For most of us, once we’re done with college and we start working, we give up the learning of traditional subjects like history, science, literature, etc. Although for some it’s a blessing not to have to think about math or medieval Europe ever again, for others, it’s a bit of a downer not to have time to expand our knowledge of the world we live in. But, the exceptional situation we currently find ourselves in opens up a wide range of learning opportunities that can easily be filled with the many fascinating classes to be found on The Great Courses. With courses on classical mythology, German, the art of the ancient world, decoding the secrets of Egyptian hieroglyphics, botany, calculus, biochemistry, and many more, this platform is a great way to learn away from school — and maybe even train for that Jeopardy application you’ve always thought about.
Doodle and draw daily with renowned illustrators.
Both Mo Willens and Jarrett J. Krosoczka are New York Times best-selling authors and illustrators, and they both offer online drawing classes during the coronavirus health crisis that keeps them and us at home. Willens invites you into his studio via YouTube every weekday at 1:00 PM ET for “Lunch Doodles,” while Krosoczka welcomes you into his space, also via YouTube, every weekday at 2:00 PM ET for more intricate drawing lessons. Both are children’s book authors so the lessons are appropriate for adults and kids alike.
Learn about happiness for free from Yale.
One of Yale University’s most popular courses, “The Science of Well-Being,” is now available for free on Coursera. The course, taught by psychology professor Laurie Santos, digs into the neuroscience behind the feeling of well-being, our misconception about happiness, and the habits that we can all create to achieve a state of happiness. Over 1.1 million people have signed up for the course that takes about 20 hours of classes. Although auditing the course is free, if you want to complete assignments, have them graded, and obtain a certificate at the end, it will cost you $49.
Go birding from the comfort of your own home with the Cornell Lab.
It’s not because you’re to remain at home that you should forget about the natural world outside your window. To help you remain connected with the beautiful wildlife that populates our skies, take a course with the Cornell Lab’s Bird Academy. Beginner classes, starting at $29.99, will help you become a better birder by teaching how to identify bird songs and recognize birds by size, colors, and patterns. More advanced courses include bird biology and observation and drawing skills. And remember, you can still open your window and make use of your binoculars to put your knowledge to the test. You can even take a walk in nature as long as you respect the rules of social distancing.
Color yourself busy thanks to contemporary artists, libraries, and museums.

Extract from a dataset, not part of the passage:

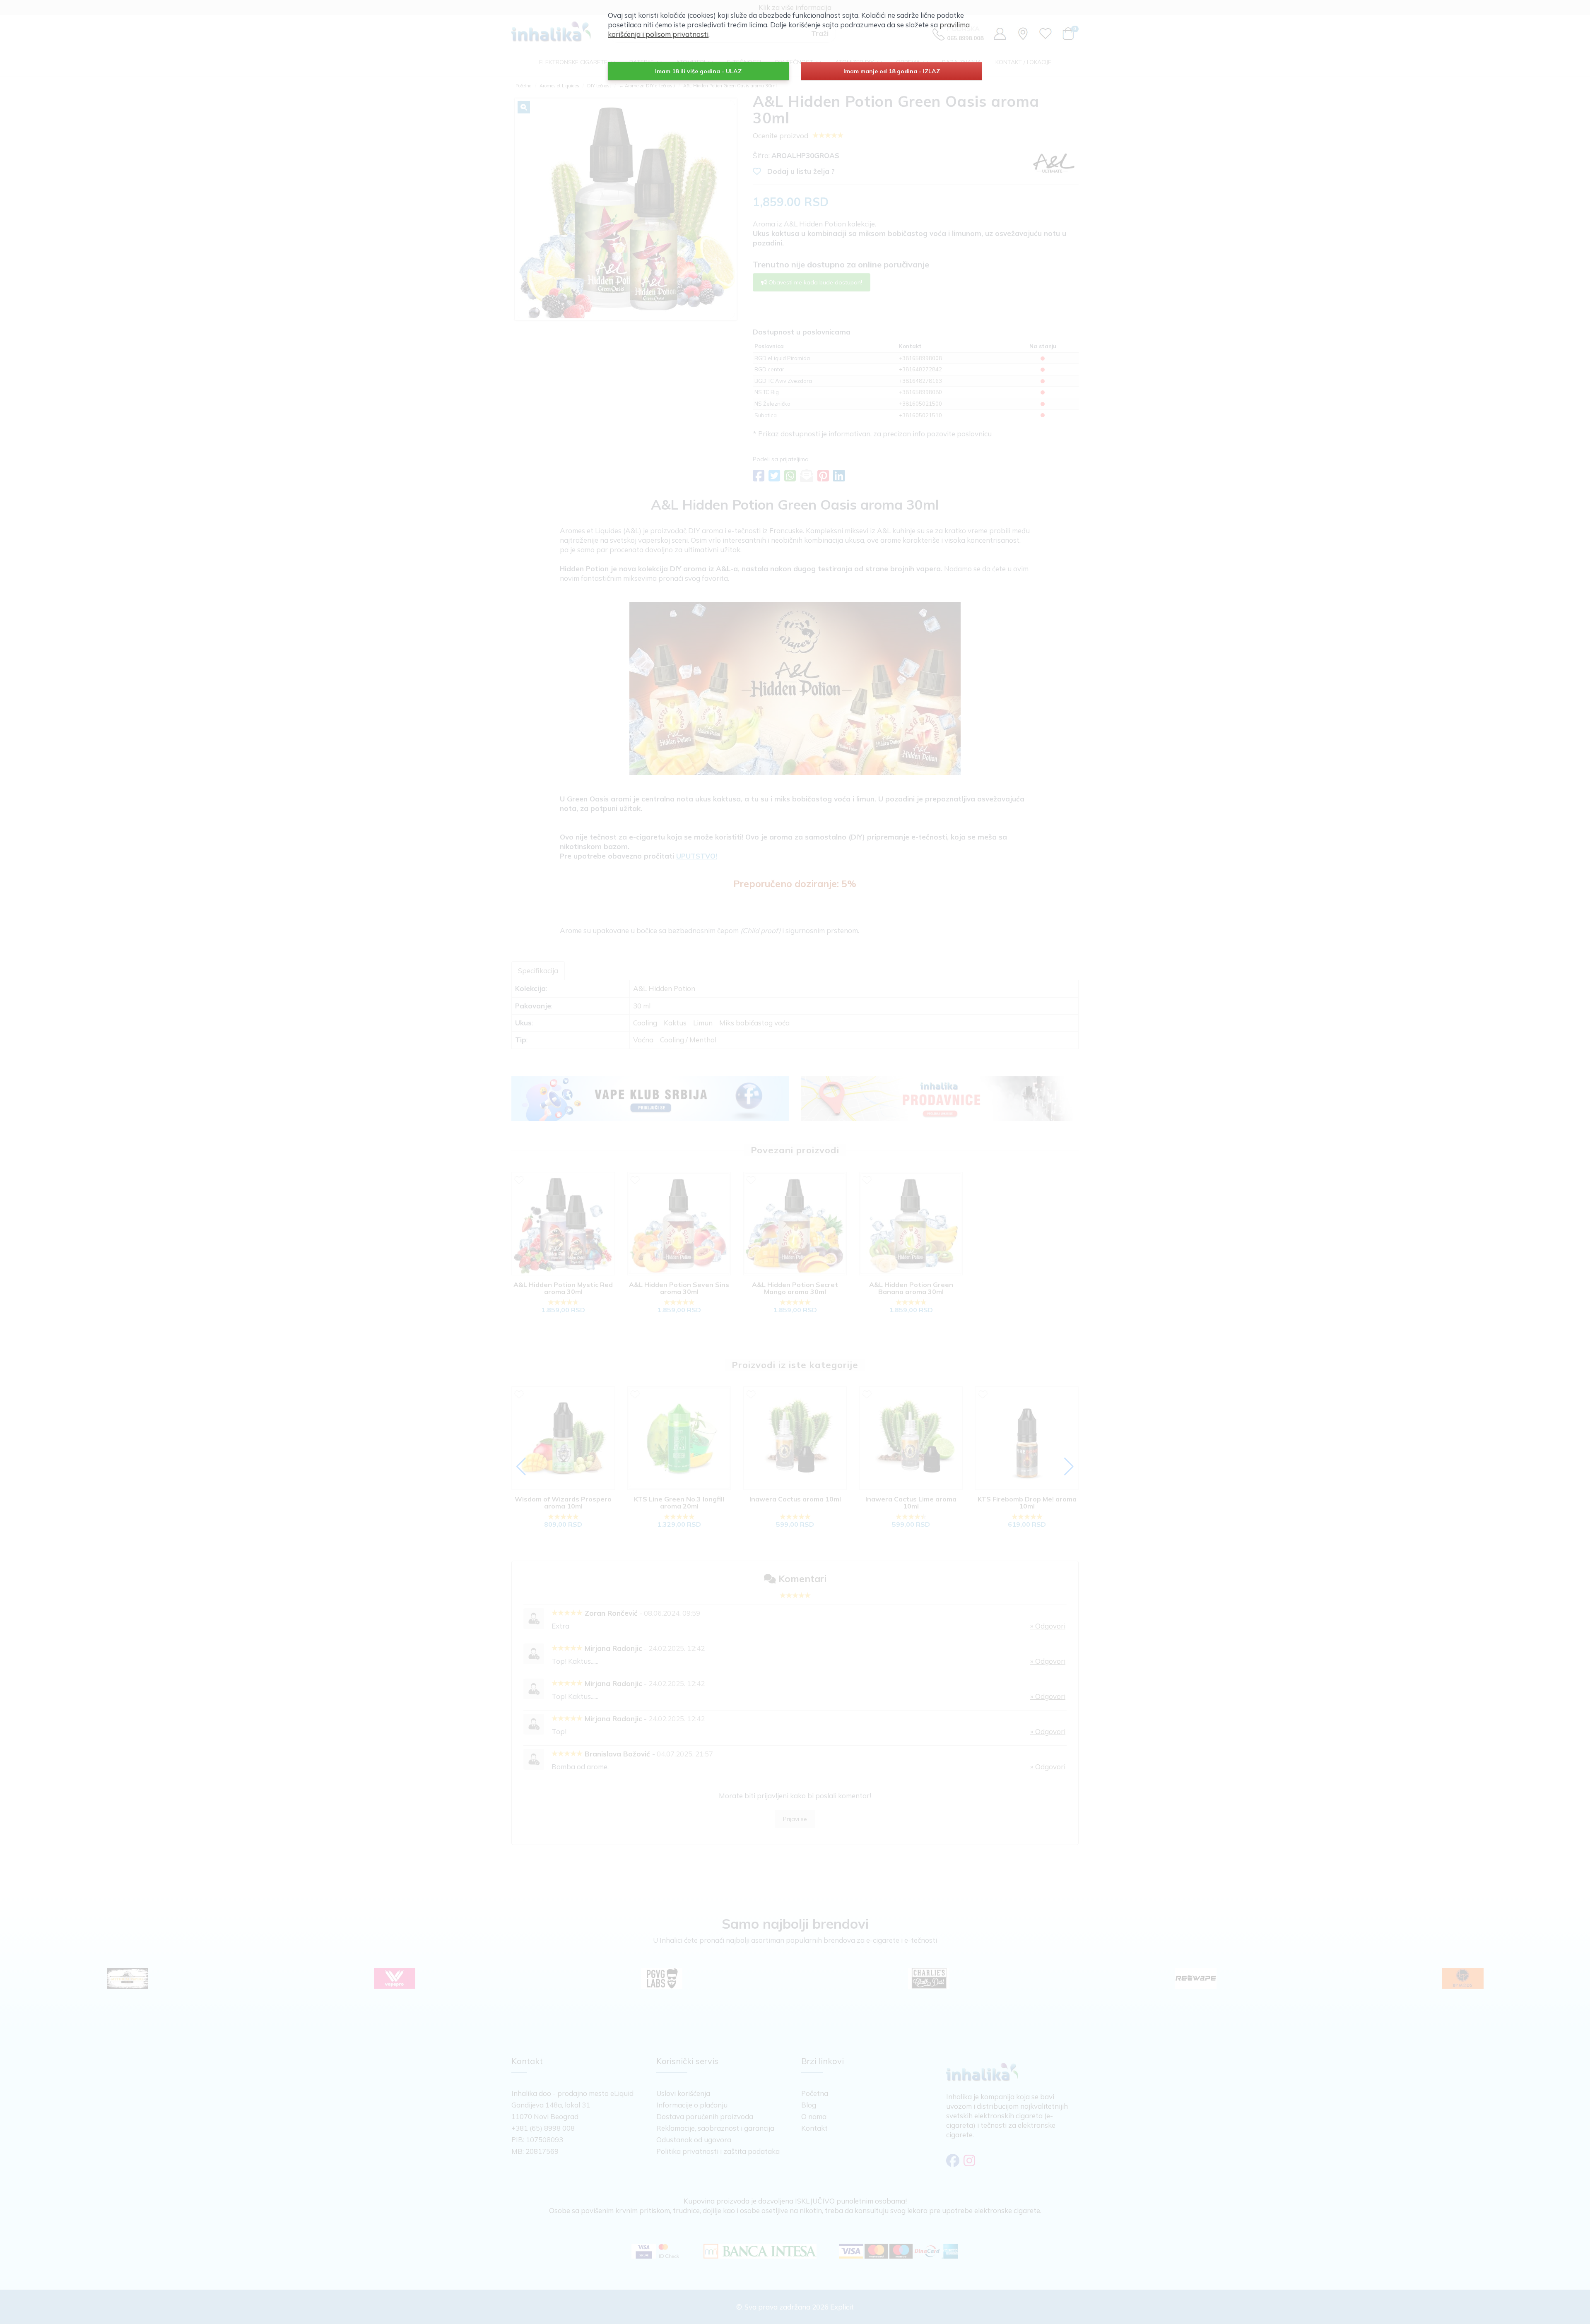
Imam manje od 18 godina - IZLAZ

If you’d rather focus your artistic endeavour on something a little easier than learning to paint or draw, get your crayons out and get coloring instead. An activity that has gained popularity with adults in the past few years, coloring is a great way to be in the moment, be creative, and relax. During this difficult time, artists from around the world have made some of their designs accessible online for free so you can print them out and color away. Catherine Willett is offering a download of her Women’s History Month coloring book so you can bring to life black-and-white drawings of Dolly Parton, Toni Morrison, and more. Designer and illustrator Oana Befort has also created some beautiful coloring pages with her unique whimsical and floral designs. To combine art and culture, check out Inuit artist Sarah Ayaqi Whalen’s coloring pages that represent scenes of Inuit legends, Arctic animals, and other traditional Unuit designs. Many libraries and museums have also released coloring books featuring works from their collections; from floral designs from the New York Botanical Garden to the strange creatures of the Wangensteen Historical Library, there’s something to color for every bored person out there.